Briefs: Bank workers' pay above average, COBA warns on multibrand advisers, ban on SMSF loans mooted

Banking Day staff
  • Estimates published yesterday by the Australian Bureau of Statistics 2014 Survey of Employee Earnings and Hours, covering the last pay period up to 16 May 2014, show that people employed in the finance and insurance services sector were being paid an average of $1573 per week, putting the sector into the 60th percentile (ie, ahead of about 62 per cent of the full-time workforce).

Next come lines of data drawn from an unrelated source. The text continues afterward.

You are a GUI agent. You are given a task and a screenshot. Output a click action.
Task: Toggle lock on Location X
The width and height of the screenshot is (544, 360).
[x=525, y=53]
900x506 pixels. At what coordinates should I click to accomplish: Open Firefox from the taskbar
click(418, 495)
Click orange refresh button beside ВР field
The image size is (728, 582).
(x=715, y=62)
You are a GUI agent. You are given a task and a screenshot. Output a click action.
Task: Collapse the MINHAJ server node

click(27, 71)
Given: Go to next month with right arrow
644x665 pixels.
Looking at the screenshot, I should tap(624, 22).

  •  The Customer Owned Banking Association has come out strongly in favour of a new financial adviser register, set to start at the end of next month. "The financial adviser register will disclose the firm that controls the licensee who authorises the adviser," COBA said in a media release yesterday, noting the "significant and continuing consolidation in the funds management industry, and along the product distribution chain." Citing the need to help consumers distinguish genuinely independent advisers from major bank shopfronts, COBA asserted that: "the most effective way to deter such conduct is to ensure that the entity can't hide behind subsidiaries and sub-brands".

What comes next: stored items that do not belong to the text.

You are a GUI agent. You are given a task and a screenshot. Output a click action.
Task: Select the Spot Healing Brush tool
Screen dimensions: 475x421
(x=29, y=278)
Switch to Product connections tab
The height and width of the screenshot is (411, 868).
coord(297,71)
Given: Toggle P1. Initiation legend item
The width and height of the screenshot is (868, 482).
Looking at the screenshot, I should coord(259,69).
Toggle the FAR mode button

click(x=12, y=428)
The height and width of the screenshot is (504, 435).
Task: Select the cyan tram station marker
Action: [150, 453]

  • In a speech to be delivered today at a SMSF Association conference in Melbourne, the Federal Assistant Treasurer, Josh Frydenberg is expected to foreshadow a ban on borrowing by self-managed superannuation funds. In a preview of the speech, which was handed to the AFR yesterday, Frydenberg questioned whether using debt was consistent with the goals of the super system to provide retirement income and limit the risks to taxpayers. Frydenberg said he would consult widely with the industry on the proposed ban, adding that he did not want to pre-empt the government's formal response to the Murray review.

  • Non-bank lender Liberty Financial has "doubled the stakes" by reducing its variable rates on two of its home loan products by up to half a per cent, twice the amount of the RBA's most recent rate cut. According to a report in The Adviser, these changes saw rates for Liberty's "Custom" loans, (similar clients to non-conforming loans) reduced to 4.99 per cent. Liberty's fixed-rate loans were also trimmed, with the one year rate dropping to 4.29 per cent, and its two- and three-year fixed rates moving down to 4.39 per cent.

  • Samsung Electronics is to buy US mobile wallet startup LoopPay, signalling its intention to launch a smartphone payments service to compete with a recent offering from rival Apple. The electronics giant acquired the mobile start-up for an undisclosed sum. The application manages and securely stores all payment cards including credit, debit, loyalty, and gift cards on a mobile device. LoopPay is claimed to work at 90 per cent of merchant locations in the US, more than any other mobile wallet on the market.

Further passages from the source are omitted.